Supplied material:

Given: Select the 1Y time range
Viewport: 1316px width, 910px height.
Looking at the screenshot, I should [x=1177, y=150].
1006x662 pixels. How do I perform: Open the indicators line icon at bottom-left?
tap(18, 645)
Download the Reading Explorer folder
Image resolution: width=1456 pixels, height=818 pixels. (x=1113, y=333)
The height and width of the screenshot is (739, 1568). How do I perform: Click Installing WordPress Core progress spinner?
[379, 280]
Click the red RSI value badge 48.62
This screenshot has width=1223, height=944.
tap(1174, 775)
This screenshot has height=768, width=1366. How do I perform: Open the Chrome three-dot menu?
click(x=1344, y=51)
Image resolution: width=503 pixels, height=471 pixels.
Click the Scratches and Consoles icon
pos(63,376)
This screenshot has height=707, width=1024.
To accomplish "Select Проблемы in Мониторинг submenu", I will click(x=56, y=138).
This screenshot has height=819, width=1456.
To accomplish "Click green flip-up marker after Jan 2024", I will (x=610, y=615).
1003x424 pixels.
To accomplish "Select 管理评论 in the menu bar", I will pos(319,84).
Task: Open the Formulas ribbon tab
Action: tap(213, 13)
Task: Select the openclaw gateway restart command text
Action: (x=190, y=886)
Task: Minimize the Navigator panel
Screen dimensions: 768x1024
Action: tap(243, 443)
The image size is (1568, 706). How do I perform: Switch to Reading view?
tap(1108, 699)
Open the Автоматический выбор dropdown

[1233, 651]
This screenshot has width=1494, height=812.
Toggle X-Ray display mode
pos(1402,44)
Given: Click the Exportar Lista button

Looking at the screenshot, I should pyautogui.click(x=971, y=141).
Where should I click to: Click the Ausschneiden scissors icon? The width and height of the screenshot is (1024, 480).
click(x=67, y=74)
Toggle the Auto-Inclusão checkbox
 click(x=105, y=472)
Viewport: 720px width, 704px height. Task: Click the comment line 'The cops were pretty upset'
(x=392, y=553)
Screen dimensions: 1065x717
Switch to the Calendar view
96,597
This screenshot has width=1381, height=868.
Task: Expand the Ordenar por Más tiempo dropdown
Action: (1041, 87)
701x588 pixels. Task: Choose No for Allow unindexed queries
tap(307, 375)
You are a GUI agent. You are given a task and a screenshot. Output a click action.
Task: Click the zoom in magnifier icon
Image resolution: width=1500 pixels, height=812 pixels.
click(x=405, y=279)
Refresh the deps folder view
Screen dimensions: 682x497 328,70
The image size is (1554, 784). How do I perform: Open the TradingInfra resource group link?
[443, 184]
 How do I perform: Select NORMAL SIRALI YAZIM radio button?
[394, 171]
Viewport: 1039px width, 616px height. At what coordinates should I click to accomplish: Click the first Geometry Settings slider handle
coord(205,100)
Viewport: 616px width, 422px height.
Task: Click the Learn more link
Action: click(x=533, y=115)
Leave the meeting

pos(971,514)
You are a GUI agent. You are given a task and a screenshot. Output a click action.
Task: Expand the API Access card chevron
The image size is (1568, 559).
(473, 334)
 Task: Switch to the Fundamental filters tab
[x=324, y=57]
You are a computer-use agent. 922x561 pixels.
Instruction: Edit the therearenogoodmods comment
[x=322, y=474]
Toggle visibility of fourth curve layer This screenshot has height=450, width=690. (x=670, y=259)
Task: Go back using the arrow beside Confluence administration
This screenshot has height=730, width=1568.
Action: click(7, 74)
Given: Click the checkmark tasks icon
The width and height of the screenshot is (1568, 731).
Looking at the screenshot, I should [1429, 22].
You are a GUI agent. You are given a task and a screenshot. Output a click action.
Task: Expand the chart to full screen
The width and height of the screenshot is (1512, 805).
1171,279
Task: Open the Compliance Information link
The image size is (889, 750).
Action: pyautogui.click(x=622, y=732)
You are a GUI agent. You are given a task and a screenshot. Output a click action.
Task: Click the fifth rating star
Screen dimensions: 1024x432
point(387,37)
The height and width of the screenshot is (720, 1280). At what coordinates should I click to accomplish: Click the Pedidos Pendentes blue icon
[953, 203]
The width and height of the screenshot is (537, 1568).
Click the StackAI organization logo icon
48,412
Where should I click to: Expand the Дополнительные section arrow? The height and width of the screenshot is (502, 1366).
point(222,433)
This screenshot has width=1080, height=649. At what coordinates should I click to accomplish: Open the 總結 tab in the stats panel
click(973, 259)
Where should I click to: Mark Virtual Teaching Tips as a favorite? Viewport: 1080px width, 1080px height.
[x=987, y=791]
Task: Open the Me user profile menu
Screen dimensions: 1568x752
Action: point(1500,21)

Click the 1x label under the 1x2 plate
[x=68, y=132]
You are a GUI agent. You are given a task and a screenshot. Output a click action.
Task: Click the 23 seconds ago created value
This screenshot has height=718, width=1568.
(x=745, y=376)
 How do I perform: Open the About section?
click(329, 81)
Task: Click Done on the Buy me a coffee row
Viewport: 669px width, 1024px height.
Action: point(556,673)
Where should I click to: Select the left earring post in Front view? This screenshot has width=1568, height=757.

Task details:
Scale the rows starting at the line that contains "How do I perform: Open the About section?" and ending at the last row: write only those lines out again, requests included, with every coordinate in the answers multiplied by 2.6 and rounded to a whole number, halves rounded up.

Result for this exercise:
 How do I perform: Open the About section?
click(855, 211)
Task: Click Done on the Buy me a coffee row
Viewport: 669px width, 1024px height.
Action: point(1446,1750)
Where should I click to: Select the left earring post in Front view? This screenshot has width=1568, height=757.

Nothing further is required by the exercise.